(Dataset entries)
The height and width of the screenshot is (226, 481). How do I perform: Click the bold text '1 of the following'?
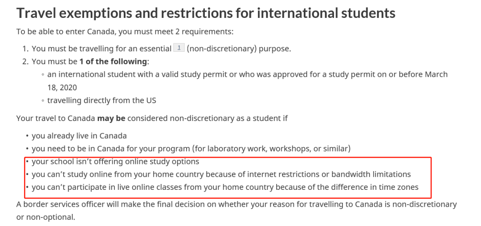[x=113, y=62]
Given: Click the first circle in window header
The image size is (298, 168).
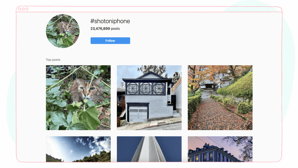Looking at the screenshot, I should pos(19,9).
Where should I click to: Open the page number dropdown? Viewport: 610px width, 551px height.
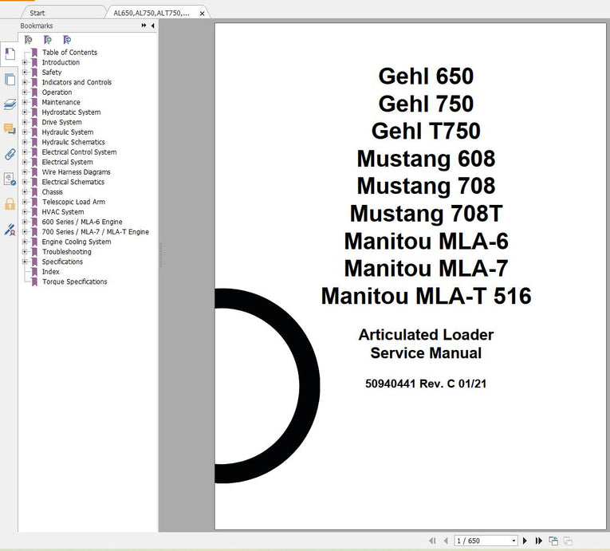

ACTIVITY: Set down all records verbatim, omitting images.

ANSWER SPACE:
The height and width of the screenshot is (226, 481). How do I perform: Click the bold text '1 of the following'?
[x=113, y=62]
Given: Click the first circle in window header
The image size is (298, 168).
Looking at the screenshot, I should pos(19,9).
Where should I click to: Open the page number dropdown? Viewport: 610px width, 551px height.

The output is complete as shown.